The Poetics of Space by Gaston Bachelard
Beacon Press 1994; originally published in French as La Poetique de la Space (1958)
Contemplating Space, and the Essence of Being
I thank my lucky stars that I found this book a few months ago. I was feeling adrift philosophically at the time, and struggling with the concept of childhood and home. This angst (I will call it) was heightened by the fact that my 96 year old grandmother was dying, my last grandparent, in the home they had lived in since before I was born.
The knowledge that she would soon pass, and this place sacred to me would pass into another phase (I imagined the “new” people tearing down the house, the rickety barn; ripping out my beloved friends the olive tree, the lemon tree, and the orange tree that was planted after my christening). Thus I imagined a violent end to childhood, symbolized by an end to my physical connection to that place.

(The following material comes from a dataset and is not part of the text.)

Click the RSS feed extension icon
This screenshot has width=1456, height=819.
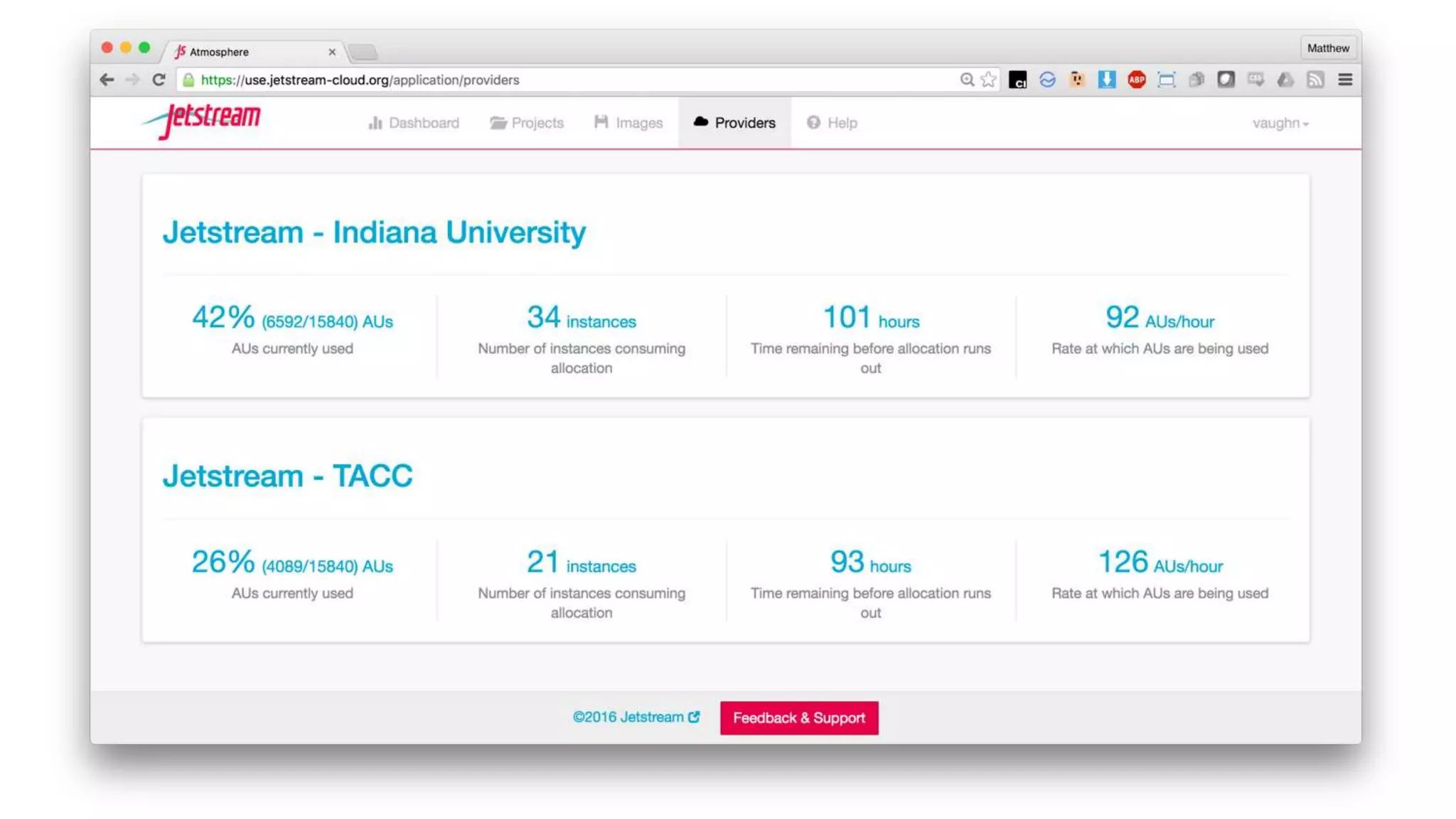coord(1315,80)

During a visit three weeks before Grandma passed, I found it difficult to reconcile the imagined and real childhood with the reality of the place now: run down, cluttered, populated with strangers (due to an unsettled schedule of caregivers). The quintessential furniture that had been moved out of place, when my grandfather lay dying in the living room. . . the living room had been the site where we unwrapped Christmas presents, played card games, read in the certainty of Grandma’s lap, and in later years as adults, drank brandy and admired the fire in the fireplace, immersed in each others’ company. The furniture out of place, a reminder of death and endings.
Is there any sadness deeper than loss? Childhood is inextricable from “place”, this period when our identity was formed as was our ability to speak, the memory of our first dreams, our first steps, our first relationships, and so on.
As soon as I read the title and synopsis of The Poetics of Space, I knew I had found a sympathetic friend in Bachelard, and with each chapter that I read, feel communion with an earthy, wise mind who understands the nature of our attachments to physical places that vacillate between epic and utterly intimate in our imaginations, forming their own time and context within the overall situation of our lives.
Bachelard began his career in the sciences, and made a name for himself as a specialist in the philosophy of science. Rather than continue writing on that subject, he unexpectedly produced the book The Psychoanalysis of Fire. He followed with titles such as Water and Dreams, Air and Dreams, and other texts on the concept of reverie. In other words, daydream, a subject Bachelard weaves throughout The Poetics of Space. Bachelard studied “the phenomenology of the imagination”.
In the introduction, Bachelard clarifies that he must break with “growing rationalism of contemporary science . . .. forget his learning and break with all his habits of philosophical research, if he wants to study the problems posed by the poetic imagination (Introduction; xv, 1964). He claims that “[t]he poet speaks on the threshold of being” (xvi) and that “[t]he poet does not confer the past of his image upon me, and yet his image immediately takes root in me”. He positions his study as an exploration into the “phenomenon of the poetic image when it emerges into the consciousness as a direct product of the heart, soul and being of man, apprehended in his actuality” (xviii).
What does this mean?
Bachelard is exploring the root of the poetic image, and he does so by writing about topics such as: the house (structure, and also significance of “the hut” in human experience and consciousness); the house in relation to the universe; intimate spaces such as drawers, chests and wardrobes.
My favorite chapters thus far, “nests” and “shells”, are unexpected. This is a book that, at times, I have to put the book down and laugh, struck by the brilliance, creativity, and deep flashes of insight from this nimble mind. I feel like Bachelard embodies a kindhearted and brilliant trickster, or a mischievous zen master, who has opened up the surface layers of existence so I can see, even temporarily, within, and gain insight into my own life.
Upcoming chapters on “corners”, “intimate immensity”, and “the dialectics of outside and inside” are delightful (in my impatience, I have read the epigraphs and skimmed the chapters). As an omnivorous reader, I see no problem with a circular route when reading a nonfiction text, and this habit points to why I will always read my favorite books “in hand” versus “in Kindle”.
I highly encourage you to read this book, and join in some way the philosophical exploration that is a great gift, and unique to humankind.